Woodall Rodgers, now serving as a dividing line between Downtown and Uptown, will soon be home to a new five-acre park. Yes, you heard correctly–a park on top of the freeway. The construction of Dallas’ park follows a recent trend in America, a trend that involves parks and a relentless desire to build them, no matter what it takes. At a rate not seen since the City Beautiful Movement, cities are building parks. They are building parks on top of freeways, tearing down freeways and replacing them with parks, moving freeways underground to make way for parks, and even building parks on top of railways.
In college, we joked about painting all the concrete green, with little flowers and trees. Well, this is the real thing. Dallas is actually bringing in the dump trucks and grass and flowers and creating land where there once was none. And in the dreaded reality of our current economic situation, construction actually began on the idealic park this January! Truth be told, Dallas cannot afford not to build the park. As it turns out, trading in your highways for parks can be quite financially lucrative. The park will actually help to pay for itself, as costs will be partially offset by increases in tax revenues due to new jobs, the selling of naming rights, and new development and increases in land values surrounding the park. After, all, which would you pay more for: The freeway view or the park view? I’ll have the park view, please!
During the 60’s, former Mayor Erik Jonsson fought to depress Woodall Rodgers through the use of a trench, allowing construction of a deck over the freeway at a later time. He is quoted as saying I knew if they built the freeway at ground level, it would fence in downtown forever. His foresight and determination will now save downtown Dallas, as this park will create a vibrant connection between Downtown, West End, the Arts District and Uptown/Victory Park, giving Downtown workers and residents new places to shop and recreate within walking distance of their homes and a needed place to stroll in the moonlight after performances at the Arts District.
The supporting structure for the park is being built by Jacobs Carter Burgess. Steel beams will run along Woodall Rodgers and support a substructure deep enough to allow the planting of trees and plants and strong enough to support the park’s structures. The park is being planned and designed by well-known landscape architect James Burnett, FASLA and Dan Biederman, who worked on the very successful Bryant Park, the original site of Louis Paxton’s famous Crystal Palace Exhibition of the 1853 World’s Fair. Just as his work on Bryant Park restored a very quickly declining area of New York, it’s hoped that this park will bring new life to a somewhat stagnant Downtown and Uptown and feed a growing Arts District.

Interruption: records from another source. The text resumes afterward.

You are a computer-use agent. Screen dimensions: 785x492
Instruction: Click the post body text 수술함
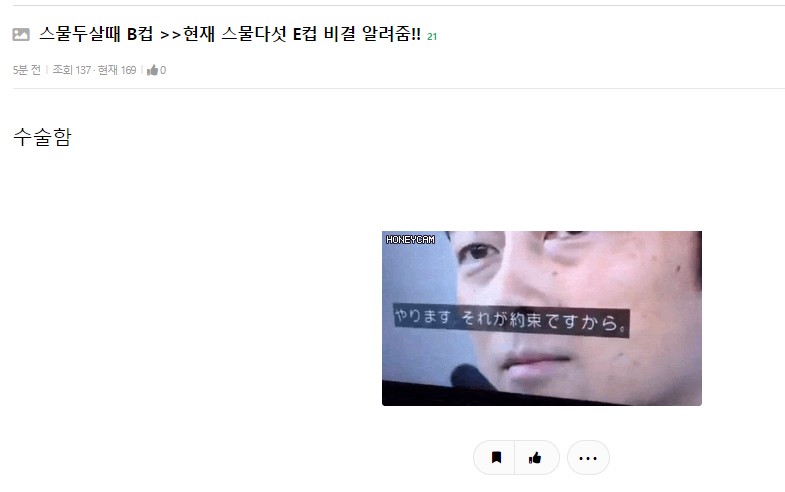[42, 137]
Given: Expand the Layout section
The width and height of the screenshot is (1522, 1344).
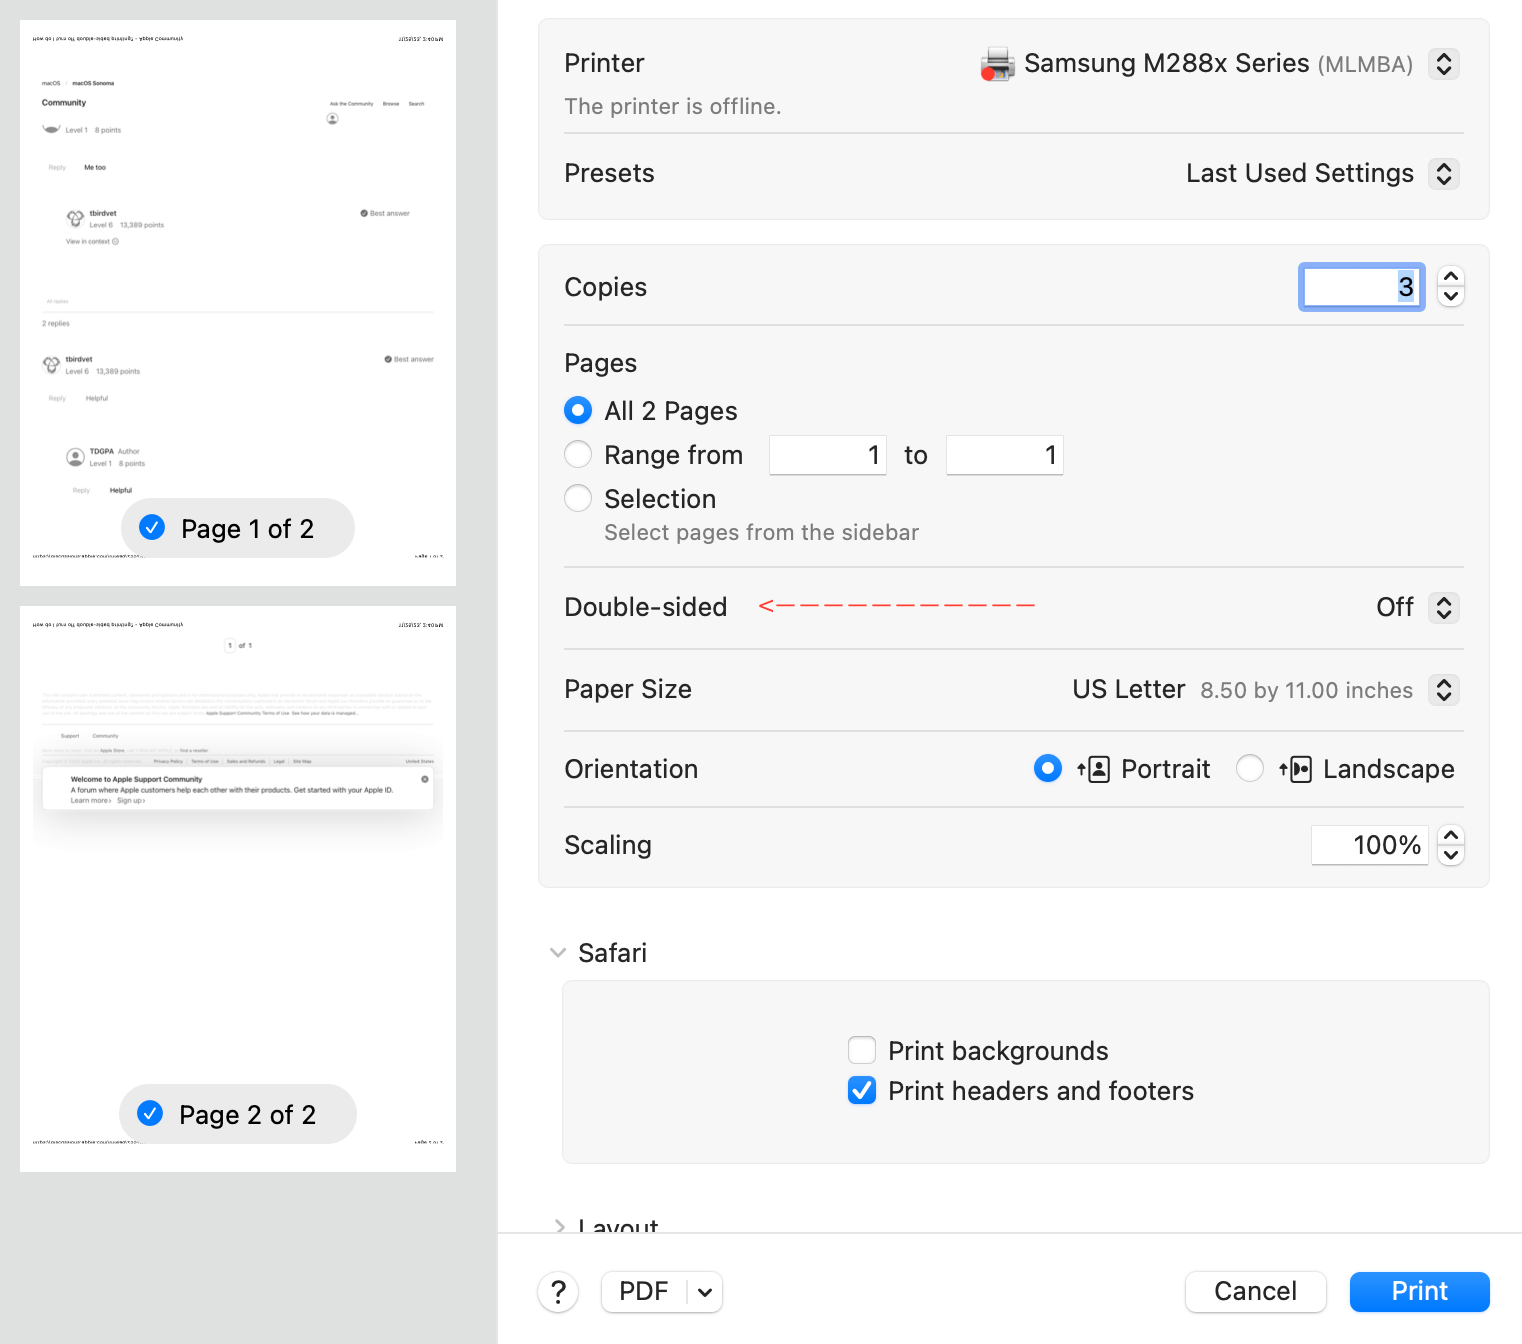Looking at the screenshot, I should [560, 1227].
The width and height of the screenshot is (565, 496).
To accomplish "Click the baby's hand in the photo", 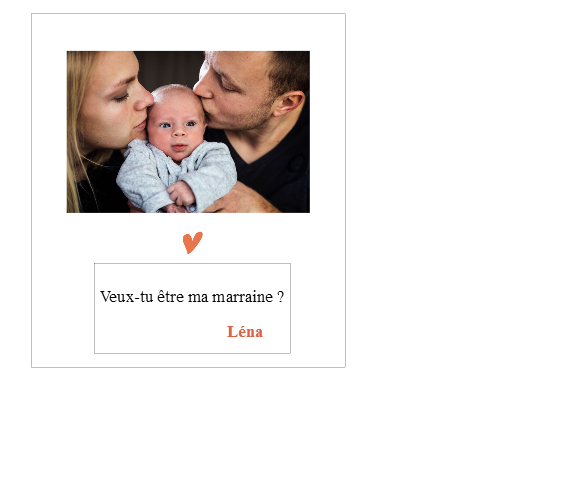I will click(181, 193).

The Programming Strategy: To get people to the park, there has to be a draw, and to get people to walk anywhere in the hot Texas sun, it has to be goooood. The design is driven by the program, says Biederman. The idea is to program the park so that there’s always a reason to go and always something to do at any time of day. The programming will be essential to creating needed activity for the area and will be the #1 key element in the success of the park and the area as a whole. Dan Beiederman says he hopes the park will be jammed between 5 and 11 pm. He wants to accommodate singles in a social place at lunch and after 5pm. Much like Bryant Park, the park will include a reading room, places to play chess, kiosks to sell food. In Dallas’ park, he adds a dog park, a performance stage and a children’s playground to complete the picture, creating activity around the clock 7 days/week.
This park will give Dallas a new pulse and breathe new life into the city. The new uses that the park will provide are in demand in the area, and the additional connectivity should further stimulate this demand, filling in some gaps and encouraging further development. The park’s strategic location will make the entire area more walkable. Currently, area residents don’t have much of a choice except to drive to meet basic needs. The new park will provide a big chunk of activity, giving a sudden jolt of life to the area, something the City has been trying to achieve for many years.

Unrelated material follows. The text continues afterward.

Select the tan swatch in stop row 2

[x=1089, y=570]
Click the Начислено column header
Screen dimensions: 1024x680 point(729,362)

As a Dallasite, I’m anxiously awaiting the park’s completion, currently scheduled for 2011. In contrast to many modern parks, which can be sterile and uninspiring, I have hopes of a design with character, colorful artwork and well-established shade trees. With the park’s key location between Downtown, the Arts District, and Uptown, the park’s design can either make or break the city. If the design is good, people will use it, and Dallas will be more successful as a place to live and work. As the park’s architect has been quoted as saying, [G]reat cities have great parks, and I’m hoping this new park will help make Dallas great.

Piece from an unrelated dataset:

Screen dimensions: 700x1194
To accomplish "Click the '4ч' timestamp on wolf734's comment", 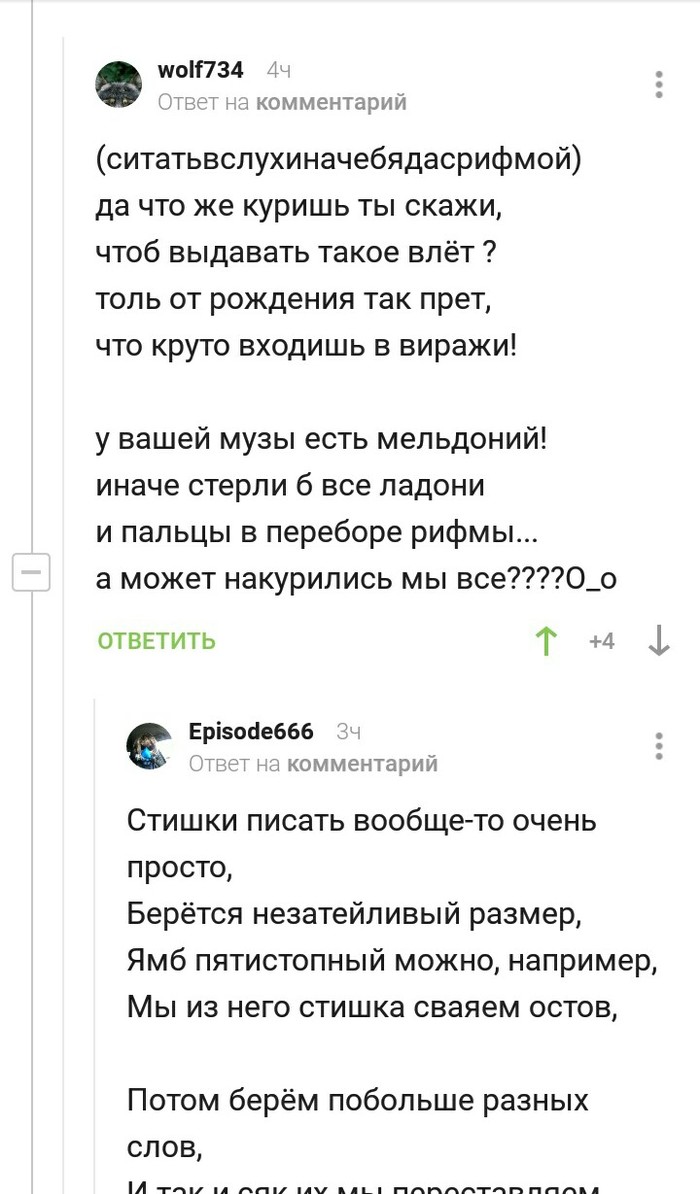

The park is being funded by both private and public funds. The project started as a private effort, with John Zogg, then of Crescent Real Estate Equities, Linda Owen, of the Real Estate Council (TREC), and Jody Grant of Texas Capital Bank. Mayor Johnson’s daughter and son-iin-law were early donors, and many other area businesses and cultural leaders have made substantial efforts. Much work and support has also come from the public sector, including the City of Dallas, Lieutenant Governor David Dewhurst, and a number of state senators. Dallasites are very grateful for all their efforts.